### Supplied material
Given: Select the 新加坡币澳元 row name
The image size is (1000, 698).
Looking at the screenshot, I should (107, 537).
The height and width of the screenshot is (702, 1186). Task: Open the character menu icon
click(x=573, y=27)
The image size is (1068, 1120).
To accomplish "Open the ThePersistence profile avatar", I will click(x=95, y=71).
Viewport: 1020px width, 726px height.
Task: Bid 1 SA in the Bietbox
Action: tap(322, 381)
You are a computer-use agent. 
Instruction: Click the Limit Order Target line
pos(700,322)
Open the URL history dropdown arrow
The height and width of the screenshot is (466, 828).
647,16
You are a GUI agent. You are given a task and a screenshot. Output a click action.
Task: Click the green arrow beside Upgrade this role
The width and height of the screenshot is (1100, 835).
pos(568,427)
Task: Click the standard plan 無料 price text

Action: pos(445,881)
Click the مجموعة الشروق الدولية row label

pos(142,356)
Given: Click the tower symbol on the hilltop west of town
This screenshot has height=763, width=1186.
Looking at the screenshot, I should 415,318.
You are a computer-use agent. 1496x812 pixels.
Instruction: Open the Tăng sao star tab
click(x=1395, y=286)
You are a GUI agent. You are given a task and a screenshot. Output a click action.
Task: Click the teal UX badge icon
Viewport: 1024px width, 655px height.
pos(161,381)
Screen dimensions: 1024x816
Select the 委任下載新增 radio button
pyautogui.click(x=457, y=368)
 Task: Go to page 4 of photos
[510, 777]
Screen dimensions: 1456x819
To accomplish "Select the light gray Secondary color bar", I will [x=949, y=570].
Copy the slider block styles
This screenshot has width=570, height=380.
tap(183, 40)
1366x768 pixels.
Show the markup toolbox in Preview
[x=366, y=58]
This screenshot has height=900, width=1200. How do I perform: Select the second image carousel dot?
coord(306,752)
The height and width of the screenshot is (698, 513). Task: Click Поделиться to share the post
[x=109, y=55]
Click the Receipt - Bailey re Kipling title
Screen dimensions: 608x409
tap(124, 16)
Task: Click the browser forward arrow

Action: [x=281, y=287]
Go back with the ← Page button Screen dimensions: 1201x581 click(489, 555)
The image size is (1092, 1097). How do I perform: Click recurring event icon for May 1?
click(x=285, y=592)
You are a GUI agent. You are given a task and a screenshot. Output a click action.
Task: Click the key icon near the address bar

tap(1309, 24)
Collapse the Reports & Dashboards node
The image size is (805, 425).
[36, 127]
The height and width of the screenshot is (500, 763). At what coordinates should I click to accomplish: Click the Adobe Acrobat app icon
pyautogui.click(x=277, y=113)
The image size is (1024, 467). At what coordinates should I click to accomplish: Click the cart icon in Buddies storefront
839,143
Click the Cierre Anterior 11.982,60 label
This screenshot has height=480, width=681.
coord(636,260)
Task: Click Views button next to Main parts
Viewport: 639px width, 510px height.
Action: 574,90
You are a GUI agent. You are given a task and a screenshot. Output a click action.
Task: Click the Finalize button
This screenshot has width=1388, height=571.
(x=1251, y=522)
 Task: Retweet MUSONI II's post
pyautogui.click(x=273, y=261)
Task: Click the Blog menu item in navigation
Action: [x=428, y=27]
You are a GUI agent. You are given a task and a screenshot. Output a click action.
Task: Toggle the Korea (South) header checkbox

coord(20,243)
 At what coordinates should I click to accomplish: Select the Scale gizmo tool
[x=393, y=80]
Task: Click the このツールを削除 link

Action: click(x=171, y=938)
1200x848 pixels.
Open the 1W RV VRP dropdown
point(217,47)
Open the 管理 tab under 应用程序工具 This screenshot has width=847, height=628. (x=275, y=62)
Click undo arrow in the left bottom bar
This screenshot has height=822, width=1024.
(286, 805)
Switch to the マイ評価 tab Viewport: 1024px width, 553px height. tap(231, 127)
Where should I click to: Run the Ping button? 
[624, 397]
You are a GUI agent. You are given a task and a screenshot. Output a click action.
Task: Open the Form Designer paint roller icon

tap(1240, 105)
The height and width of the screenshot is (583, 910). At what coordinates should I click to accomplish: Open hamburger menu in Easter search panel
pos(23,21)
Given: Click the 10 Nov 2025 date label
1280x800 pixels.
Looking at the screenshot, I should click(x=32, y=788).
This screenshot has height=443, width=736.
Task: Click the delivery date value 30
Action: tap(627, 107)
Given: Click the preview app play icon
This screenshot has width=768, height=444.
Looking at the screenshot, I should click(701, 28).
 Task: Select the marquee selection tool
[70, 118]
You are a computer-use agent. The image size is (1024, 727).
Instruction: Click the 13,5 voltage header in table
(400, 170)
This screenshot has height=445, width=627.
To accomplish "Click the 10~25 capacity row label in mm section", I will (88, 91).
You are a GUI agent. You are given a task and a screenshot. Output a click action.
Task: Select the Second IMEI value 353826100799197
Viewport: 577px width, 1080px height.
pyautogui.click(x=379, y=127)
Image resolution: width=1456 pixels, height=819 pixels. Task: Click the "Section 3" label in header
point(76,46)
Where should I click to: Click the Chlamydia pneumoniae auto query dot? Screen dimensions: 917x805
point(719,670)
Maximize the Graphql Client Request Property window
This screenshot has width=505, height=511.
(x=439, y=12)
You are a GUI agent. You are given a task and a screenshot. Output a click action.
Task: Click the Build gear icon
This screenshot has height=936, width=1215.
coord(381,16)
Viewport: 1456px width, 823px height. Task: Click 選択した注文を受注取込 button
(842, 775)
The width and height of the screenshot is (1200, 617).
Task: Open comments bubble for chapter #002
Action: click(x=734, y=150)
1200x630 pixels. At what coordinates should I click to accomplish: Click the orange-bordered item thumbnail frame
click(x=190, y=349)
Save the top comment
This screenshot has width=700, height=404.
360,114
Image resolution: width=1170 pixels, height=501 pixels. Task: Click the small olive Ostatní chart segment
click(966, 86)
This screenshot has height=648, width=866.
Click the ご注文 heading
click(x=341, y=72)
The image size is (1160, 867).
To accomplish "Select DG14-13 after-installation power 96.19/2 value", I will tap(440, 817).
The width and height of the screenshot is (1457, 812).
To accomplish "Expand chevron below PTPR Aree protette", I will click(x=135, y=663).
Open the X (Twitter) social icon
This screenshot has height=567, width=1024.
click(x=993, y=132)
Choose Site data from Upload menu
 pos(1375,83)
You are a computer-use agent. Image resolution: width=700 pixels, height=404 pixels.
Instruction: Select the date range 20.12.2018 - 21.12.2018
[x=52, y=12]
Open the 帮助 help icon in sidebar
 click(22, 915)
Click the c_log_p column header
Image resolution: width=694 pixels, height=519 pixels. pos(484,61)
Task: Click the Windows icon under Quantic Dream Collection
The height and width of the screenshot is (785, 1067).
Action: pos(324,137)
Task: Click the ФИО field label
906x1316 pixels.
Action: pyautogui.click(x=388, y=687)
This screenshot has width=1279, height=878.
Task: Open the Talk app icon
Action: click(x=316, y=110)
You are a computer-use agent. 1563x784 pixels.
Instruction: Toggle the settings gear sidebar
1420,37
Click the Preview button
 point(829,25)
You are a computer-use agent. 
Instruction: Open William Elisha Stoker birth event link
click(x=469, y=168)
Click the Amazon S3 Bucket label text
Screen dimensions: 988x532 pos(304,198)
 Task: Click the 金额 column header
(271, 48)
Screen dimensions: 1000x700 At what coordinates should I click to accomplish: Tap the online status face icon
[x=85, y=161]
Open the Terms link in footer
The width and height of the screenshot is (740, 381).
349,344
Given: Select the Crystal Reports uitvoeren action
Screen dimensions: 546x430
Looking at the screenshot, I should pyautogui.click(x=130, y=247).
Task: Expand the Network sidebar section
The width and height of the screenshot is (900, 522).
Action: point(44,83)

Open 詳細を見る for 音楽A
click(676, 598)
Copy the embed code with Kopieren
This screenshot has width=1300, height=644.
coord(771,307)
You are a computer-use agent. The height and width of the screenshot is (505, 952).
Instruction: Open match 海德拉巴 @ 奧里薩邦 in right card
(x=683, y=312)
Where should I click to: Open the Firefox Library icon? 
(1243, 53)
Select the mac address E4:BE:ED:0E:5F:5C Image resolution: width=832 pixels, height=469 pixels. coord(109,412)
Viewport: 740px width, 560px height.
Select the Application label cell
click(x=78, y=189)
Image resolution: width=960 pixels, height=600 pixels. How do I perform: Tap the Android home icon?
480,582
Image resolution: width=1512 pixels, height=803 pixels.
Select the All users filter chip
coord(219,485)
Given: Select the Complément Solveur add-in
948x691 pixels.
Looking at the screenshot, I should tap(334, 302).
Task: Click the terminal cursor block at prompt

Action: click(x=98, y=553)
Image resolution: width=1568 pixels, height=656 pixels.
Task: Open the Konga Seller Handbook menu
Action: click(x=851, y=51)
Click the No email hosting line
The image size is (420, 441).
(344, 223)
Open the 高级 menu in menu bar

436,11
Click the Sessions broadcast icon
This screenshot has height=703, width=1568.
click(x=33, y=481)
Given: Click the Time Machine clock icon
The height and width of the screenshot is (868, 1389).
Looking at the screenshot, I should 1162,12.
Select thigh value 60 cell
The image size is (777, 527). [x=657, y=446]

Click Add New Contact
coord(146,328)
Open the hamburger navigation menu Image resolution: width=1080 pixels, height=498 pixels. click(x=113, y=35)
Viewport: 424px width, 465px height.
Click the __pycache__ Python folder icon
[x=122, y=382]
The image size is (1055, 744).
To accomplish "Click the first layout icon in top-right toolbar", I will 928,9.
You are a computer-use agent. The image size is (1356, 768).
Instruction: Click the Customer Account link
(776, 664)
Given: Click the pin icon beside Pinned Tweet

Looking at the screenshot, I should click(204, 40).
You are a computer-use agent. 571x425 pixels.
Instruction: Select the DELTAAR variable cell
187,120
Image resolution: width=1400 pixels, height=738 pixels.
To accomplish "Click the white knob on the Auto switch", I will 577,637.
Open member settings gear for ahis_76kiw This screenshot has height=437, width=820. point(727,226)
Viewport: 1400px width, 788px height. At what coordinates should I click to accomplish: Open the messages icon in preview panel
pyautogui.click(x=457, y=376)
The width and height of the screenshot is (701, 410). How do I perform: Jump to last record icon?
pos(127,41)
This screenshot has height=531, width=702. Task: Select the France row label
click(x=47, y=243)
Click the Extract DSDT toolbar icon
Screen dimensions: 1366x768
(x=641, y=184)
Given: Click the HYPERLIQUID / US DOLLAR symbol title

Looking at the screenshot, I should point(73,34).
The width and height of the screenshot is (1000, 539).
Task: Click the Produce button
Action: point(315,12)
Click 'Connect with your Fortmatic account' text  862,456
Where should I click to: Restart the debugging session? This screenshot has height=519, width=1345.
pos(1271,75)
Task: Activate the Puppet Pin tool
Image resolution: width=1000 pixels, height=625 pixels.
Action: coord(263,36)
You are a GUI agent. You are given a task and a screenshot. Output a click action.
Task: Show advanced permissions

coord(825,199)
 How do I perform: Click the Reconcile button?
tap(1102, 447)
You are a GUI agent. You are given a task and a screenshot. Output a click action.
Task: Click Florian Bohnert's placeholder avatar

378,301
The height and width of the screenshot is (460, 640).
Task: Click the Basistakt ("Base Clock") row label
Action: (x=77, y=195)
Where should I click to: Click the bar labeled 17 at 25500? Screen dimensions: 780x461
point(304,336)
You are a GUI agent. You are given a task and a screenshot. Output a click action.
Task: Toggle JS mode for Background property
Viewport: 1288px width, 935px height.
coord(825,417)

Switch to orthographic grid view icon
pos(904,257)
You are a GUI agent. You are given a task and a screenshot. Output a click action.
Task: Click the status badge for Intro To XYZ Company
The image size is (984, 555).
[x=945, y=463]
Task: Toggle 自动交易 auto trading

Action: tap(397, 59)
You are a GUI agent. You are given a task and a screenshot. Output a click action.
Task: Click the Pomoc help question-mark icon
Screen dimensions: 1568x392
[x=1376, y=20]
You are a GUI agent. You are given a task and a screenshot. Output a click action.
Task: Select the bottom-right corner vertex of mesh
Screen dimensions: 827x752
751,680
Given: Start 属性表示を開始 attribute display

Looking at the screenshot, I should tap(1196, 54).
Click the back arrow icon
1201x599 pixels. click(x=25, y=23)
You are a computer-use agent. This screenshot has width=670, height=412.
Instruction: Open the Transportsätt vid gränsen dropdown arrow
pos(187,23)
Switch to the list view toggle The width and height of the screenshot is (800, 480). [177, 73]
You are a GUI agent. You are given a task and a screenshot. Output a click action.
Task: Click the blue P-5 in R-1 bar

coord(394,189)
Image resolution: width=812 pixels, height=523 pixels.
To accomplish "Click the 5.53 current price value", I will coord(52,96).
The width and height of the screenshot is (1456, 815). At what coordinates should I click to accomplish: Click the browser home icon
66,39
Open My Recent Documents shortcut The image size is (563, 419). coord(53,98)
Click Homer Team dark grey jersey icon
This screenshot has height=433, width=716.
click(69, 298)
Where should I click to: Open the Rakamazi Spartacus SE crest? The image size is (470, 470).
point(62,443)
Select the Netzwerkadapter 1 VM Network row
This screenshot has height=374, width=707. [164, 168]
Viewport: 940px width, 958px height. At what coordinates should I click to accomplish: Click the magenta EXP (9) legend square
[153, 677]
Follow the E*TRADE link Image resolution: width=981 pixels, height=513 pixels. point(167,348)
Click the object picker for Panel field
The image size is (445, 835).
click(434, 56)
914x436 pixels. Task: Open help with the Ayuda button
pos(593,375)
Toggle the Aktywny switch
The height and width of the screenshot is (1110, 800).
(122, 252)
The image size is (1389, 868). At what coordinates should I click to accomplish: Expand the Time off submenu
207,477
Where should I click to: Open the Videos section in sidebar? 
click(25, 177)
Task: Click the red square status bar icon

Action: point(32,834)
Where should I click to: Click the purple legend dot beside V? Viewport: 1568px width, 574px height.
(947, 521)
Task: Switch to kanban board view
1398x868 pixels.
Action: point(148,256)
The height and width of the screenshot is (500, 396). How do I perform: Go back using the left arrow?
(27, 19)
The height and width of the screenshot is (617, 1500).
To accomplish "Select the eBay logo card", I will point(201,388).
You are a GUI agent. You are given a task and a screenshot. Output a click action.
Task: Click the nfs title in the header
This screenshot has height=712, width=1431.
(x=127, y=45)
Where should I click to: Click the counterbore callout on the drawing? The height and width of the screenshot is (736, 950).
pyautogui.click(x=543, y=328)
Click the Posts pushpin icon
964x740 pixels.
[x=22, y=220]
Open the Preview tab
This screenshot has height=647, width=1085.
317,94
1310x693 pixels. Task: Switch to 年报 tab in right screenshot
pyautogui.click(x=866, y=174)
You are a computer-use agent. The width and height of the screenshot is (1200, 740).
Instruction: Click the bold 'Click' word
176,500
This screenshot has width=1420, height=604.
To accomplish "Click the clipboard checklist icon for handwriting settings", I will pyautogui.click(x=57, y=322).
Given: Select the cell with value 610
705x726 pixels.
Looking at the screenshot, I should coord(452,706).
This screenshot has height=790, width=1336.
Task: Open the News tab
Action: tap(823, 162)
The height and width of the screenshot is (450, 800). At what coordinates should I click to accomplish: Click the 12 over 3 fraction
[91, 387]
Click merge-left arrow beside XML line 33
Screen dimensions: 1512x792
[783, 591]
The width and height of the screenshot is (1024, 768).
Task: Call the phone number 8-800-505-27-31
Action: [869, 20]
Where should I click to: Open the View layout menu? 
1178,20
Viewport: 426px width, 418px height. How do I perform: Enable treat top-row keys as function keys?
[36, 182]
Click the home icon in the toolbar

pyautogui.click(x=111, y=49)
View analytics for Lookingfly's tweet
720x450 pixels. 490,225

### Problem to work on
Nothing but the lines from the first line of the data through the line with "The image size is (1068, 1120)." should be returned, exactly as they appear, both ends included.

### Expected answer
Given: Select the 新加坡币澳元 row name
The image size is (1000, 698).
Looking at the screenshot, I should (107, 537).
The height and width of the screenshot is (702, 1186). Task: Open the character menu icon
click(x=573, y=27)
The image size is (1068, 1120).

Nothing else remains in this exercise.